Adaptive neural-based fuzzy modeling for biological systems.

The inverse problem of identifying dynamic biological networks from their time-course response data set is a cornerstone of systems biology. Hill and Michaelis-Menten model, which is a forward approach, provides local kinetic information. However, repeated modifications and a large amount of experimental data are necessary for the parameter identification. S-system model, which is composed of highly nonlinear differential equations, provides the direct identification of an interactive network. However, the identification of skeletal-network structure is challenging. Moreover, biological systems are always subject to uncertainty and noise. Are there suitable candidates with the potential to deal with noise-contaminated data sets? Fuzzy set theory is developed for handing uncertainty, imprecision and complexity in the real world; for example, we say "driving speed is high" wherein speed is a fuzzy variable and high is a fuzzy set, which uses the membership function to indicate the degree of a element belonging to the set (words in Italics to denote fuzzy variables or fuzzy sets).
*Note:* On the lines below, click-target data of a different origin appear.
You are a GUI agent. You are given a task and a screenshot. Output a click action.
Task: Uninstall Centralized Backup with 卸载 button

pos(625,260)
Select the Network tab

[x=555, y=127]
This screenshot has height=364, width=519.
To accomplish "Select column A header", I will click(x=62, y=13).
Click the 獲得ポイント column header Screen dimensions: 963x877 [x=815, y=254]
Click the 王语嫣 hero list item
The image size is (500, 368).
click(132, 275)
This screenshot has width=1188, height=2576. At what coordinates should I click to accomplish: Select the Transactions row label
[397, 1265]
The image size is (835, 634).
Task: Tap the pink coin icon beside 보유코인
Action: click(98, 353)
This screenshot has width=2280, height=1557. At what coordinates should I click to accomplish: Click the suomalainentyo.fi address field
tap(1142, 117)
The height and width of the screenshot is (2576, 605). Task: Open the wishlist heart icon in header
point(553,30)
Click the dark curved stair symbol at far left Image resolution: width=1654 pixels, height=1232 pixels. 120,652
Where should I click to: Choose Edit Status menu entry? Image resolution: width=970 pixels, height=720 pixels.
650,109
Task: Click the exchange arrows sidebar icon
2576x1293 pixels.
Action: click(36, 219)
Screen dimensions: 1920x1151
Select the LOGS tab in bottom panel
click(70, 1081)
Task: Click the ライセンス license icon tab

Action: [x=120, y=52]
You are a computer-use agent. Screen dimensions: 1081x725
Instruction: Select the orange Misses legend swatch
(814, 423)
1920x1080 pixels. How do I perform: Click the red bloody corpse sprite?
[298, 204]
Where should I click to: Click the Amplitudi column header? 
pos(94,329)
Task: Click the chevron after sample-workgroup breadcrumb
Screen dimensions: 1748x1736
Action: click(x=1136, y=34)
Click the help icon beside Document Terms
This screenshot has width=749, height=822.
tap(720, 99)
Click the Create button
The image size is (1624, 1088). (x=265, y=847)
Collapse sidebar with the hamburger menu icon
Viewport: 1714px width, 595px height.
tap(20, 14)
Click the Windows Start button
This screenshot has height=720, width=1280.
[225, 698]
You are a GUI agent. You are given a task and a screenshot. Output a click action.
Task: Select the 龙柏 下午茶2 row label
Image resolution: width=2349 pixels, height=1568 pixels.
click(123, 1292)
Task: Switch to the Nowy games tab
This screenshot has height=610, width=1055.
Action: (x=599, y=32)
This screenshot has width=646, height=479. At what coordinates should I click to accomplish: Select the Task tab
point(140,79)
Neural network possesses good robustness and learning capability. In this study we hybrid these two together into a neural-fuzzy modeling technique. A biological system is formulated to a multi-input-multi-output (MIMO) Takagi-Sugeno (T-S) fuzzy system, which is composed of rule-based linear subsystems. Two kinds of smooth membership functions (MFs), Gaussian and Bell-shaped MFs, are used. The performance of the proposed method is tested with three biological systems.